Linking individual-based modelling and Dynamic Energy Budget theory: lessons for ecology and ecotoxicology
Benjamin Martin, PhD project, Helmholtz Centre for Environmental Research – UFZ, Leipzig, Germany
My research deals with bridging the gap between risk assessment and management. Currently within the EU risk is typically assessed at the level of the individual through standardized tests either on survival, or some individual life history output such as reproduction. Risk management, or at least the goals of risk management within the EU are to protect populations, communities, and ecosystems and the services they provide. Thus bridging the gap between risk assessment and management, entails understanding how effects observed at the individual level (in standardized tests) related to those at higher levels of biological organisation. My research, focuses specifically of bridging the gap between dynamics at the individual and population level.
To extrapolate from effects at the individual level to the population level I use Individual-based models (IBMs). As the words “individual-based” suggest, the focus of IBMs is on individuals. IBMs are developed by trying to specify as simply as possible, how individual processes (growth, reproduction, dispersal, etc.) are influenced by both the environment (food availability, temperature), and the characteristics of the individual (size, age). The level of detail, and the number of processes considered in an IBM depends on the research question you want to address with an IBM. For the case of understanding how toxicants alter population dynamics, at minimum our IBMs need to capture how individuals growth, reproduce, and survive as a function of the food and toxicant in the environment. Once you have defined the behavior of individuals, you can then run computer simulations with different environmental conditions, including the presence of a toxicant. Population-level patterns, such as the density or size structure of a population over time emerge from the behavior of individuals.

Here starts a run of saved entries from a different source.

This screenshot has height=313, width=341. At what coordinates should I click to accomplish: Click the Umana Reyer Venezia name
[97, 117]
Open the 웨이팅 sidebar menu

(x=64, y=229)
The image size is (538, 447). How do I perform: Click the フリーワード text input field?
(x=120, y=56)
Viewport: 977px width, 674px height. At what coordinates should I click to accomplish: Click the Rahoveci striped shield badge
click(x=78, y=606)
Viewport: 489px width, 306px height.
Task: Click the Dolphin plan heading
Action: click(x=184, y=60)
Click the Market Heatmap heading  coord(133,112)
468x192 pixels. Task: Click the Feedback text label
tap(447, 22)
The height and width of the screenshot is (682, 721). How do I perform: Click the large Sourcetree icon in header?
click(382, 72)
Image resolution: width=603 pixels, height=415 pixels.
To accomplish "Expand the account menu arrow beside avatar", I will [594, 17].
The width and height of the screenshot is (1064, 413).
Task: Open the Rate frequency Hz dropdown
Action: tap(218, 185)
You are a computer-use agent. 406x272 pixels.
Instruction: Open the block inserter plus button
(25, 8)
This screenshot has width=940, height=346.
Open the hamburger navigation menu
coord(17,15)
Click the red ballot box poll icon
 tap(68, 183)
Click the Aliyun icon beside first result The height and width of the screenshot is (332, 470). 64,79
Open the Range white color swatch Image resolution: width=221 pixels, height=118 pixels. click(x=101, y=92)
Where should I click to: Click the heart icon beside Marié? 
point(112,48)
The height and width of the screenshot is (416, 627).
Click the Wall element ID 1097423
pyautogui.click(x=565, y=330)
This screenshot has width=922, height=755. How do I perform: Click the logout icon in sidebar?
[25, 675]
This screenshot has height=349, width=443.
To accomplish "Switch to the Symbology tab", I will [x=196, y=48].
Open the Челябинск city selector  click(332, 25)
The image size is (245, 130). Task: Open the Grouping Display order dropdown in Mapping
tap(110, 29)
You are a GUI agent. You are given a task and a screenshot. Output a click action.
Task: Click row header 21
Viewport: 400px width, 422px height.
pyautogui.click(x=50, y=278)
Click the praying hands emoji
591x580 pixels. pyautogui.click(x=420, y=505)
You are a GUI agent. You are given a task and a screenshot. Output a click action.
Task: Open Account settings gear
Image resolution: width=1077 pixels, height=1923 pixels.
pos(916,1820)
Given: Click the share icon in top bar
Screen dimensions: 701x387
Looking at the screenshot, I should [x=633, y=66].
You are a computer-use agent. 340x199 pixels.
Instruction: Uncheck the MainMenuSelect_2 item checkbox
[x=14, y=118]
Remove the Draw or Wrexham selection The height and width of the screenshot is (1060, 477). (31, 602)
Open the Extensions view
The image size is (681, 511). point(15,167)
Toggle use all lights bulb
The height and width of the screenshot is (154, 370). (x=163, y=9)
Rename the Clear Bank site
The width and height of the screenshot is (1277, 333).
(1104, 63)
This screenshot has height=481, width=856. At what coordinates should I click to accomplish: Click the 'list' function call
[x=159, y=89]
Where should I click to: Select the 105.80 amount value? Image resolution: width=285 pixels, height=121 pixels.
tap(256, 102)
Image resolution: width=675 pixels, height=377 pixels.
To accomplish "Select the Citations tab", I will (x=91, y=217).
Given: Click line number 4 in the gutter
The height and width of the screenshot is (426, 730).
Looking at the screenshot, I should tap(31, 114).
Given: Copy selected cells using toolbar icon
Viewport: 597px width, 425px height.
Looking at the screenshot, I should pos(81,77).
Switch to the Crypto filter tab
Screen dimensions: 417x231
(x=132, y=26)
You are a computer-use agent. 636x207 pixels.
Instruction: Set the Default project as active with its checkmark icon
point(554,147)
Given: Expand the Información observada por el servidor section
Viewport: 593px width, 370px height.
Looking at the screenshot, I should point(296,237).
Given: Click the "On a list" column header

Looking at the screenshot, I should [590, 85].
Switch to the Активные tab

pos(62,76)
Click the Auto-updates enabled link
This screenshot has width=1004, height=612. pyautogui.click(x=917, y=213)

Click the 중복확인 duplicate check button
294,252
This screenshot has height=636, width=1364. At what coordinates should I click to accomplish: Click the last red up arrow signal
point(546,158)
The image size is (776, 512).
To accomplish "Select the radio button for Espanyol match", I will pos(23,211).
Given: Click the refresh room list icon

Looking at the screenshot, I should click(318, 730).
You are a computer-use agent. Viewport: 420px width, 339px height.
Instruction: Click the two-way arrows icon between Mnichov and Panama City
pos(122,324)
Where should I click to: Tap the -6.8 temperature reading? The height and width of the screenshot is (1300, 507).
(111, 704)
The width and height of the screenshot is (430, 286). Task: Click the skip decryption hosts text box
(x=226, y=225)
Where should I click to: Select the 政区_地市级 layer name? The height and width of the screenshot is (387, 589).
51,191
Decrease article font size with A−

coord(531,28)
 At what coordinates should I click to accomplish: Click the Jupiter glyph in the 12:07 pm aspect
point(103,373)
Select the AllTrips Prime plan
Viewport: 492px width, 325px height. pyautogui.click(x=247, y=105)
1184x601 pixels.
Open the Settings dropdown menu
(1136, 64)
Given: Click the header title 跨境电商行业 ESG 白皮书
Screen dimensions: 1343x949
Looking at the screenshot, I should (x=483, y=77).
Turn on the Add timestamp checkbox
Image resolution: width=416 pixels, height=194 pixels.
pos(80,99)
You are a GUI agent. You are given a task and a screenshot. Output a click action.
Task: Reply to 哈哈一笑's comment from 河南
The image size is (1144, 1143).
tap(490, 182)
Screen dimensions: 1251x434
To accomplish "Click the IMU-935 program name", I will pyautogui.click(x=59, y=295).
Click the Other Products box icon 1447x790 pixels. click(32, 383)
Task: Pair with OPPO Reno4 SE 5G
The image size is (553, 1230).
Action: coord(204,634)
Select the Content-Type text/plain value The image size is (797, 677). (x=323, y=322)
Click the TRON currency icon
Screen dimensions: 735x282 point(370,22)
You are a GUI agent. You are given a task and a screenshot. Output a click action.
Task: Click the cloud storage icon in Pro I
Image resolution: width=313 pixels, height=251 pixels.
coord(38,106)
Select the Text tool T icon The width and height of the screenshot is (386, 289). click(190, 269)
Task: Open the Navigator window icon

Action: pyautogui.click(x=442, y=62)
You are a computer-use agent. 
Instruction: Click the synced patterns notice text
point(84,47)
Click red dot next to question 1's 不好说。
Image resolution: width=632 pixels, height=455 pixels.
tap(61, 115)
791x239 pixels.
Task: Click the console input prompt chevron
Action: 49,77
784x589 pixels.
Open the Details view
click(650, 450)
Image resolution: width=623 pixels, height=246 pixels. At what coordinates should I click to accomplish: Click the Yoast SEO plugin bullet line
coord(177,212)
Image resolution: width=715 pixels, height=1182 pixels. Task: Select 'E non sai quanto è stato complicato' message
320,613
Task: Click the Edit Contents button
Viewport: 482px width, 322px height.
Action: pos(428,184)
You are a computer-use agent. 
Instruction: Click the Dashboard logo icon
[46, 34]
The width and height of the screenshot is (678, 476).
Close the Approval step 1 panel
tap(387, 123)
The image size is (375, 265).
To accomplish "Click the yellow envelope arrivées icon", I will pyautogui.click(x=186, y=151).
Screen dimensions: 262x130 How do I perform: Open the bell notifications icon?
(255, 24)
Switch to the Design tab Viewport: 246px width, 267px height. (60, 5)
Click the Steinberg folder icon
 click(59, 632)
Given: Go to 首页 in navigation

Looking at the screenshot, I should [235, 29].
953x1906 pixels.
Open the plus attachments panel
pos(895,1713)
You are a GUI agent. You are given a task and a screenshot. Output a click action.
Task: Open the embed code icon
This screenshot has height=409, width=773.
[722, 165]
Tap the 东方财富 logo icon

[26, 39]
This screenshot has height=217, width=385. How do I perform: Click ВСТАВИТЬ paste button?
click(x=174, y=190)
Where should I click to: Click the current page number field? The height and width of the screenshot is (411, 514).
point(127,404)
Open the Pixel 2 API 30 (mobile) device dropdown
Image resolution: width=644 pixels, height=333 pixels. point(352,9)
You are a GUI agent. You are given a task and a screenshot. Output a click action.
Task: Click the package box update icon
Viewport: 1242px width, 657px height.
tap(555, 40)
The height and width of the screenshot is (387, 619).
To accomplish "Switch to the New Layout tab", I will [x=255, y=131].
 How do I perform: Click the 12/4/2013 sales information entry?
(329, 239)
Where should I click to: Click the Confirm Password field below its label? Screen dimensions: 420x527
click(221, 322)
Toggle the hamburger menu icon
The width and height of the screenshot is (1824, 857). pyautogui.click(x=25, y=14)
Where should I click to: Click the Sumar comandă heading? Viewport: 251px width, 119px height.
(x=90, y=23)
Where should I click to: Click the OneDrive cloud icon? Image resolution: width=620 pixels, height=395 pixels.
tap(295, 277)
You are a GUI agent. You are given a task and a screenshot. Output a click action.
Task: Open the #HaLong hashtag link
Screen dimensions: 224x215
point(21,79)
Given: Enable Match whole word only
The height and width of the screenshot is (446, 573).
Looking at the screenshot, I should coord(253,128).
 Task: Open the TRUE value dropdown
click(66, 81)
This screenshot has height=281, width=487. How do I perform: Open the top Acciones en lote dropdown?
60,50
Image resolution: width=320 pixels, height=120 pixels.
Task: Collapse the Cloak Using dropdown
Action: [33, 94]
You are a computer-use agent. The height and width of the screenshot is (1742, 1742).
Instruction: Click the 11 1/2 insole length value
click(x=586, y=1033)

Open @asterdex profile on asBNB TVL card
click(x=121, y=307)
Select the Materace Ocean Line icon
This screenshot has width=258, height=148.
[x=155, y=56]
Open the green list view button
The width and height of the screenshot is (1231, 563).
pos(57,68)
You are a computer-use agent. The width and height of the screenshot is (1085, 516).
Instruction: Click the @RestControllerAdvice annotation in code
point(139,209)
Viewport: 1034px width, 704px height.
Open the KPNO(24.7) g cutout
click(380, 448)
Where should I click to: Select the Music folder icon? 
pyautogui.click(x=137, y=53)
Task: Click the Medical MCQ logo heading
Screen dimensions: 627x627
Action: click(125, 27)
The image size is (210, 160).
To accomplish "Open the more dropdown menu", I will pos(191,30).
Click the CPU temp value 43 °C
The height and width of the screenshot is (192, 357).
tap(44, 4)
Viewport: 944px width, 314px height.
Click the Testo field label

Because the processes important for population dynamics (growth, reproduction, and survival) are dependent on energy, and the laws of thermodynamics gives us reliable constrains, using energy-budgets are a useful foundation for IBMs. As the basis for my IBMs, I use an exisitng mass balance approach, the Dynamic Energy Budget theory (http://www.bio.vu.nl/thb/deb/). Often a toxicant can cause sub-lethal effects at lower doses than mortality is observed. These sub-lethal effects often reduce the amount individual grows or reproduces. Using an energy budget approach we can consider these effects, by linking the internal concentration of a toxicant to a change in a parameter that alters the energy fluxes within an organisms and ultimately leads to different growth and reproduction trajectories. For example a toxicant may reduce the feeding rate of an organism. The figures below demonstrate how a reduction in feeding activity can lead to reductions in growth and reproduction.
The dynamic energy budget theory has been used extensively at the individual level, however DEB has been rarely used in a dynamic population context. To facilitate and encourage further use of this powerful approach at the population level we developed DEB-IBM, a generic an accessible implementation of Dynamic Energy Budget theory. We implemented the DEB-IBM in Netlogo (http://ccl.northwestern.edu/netlogo/), a free and easy to programming environment designed specifically for the implementation of IBMs. The DEB-IBM framework was recent published in Methods in Ecology and Evolution where the paper can be freely downloaded: http://onlinelibrary.wiley.com/doi/10.1111/j.2041-210X.2011.00168.x/abstract
The program, a detailed model description, and a user manual showing how the model can be adapted to specific research questions can be downloaded here: DEB-IBM
We used the DEB-IBM framework to extrapolate from individuals to population with Daphnia magna. Our inital work focused on testing whether the model when parameterized at the individual-level was able to predict population dynamics. We used experimental population data from (Preuss 2009) to compare model predictions against. We found that the model parameterized at the individual-level was able to accurately predict dynamics during the population growth phase. However after the population peak, model predictions and experimental observation diverged (figure below, left panel). We hypothesizes that this was due to starvation related mortality not being correctly considered in the model. We then tested a series of starvation submodel that had different size dependence (eg. juveniles are more vulnerable to starvation, equal starvation tolerance, or adults more vulnerable). We found that the model and data agreed best at the population level when starvation vulnerability was greatest for juveniles.
With the additional 1 parameter starvation submodel, the DEB-IBM model was able to predict population dynamics (both total density and size structure) at multiple food levels and intital conditions.
We are now in the process of using this model for predicting the effects of pesticides and comparing how different physiological modes of action at the individual level translate to the population level.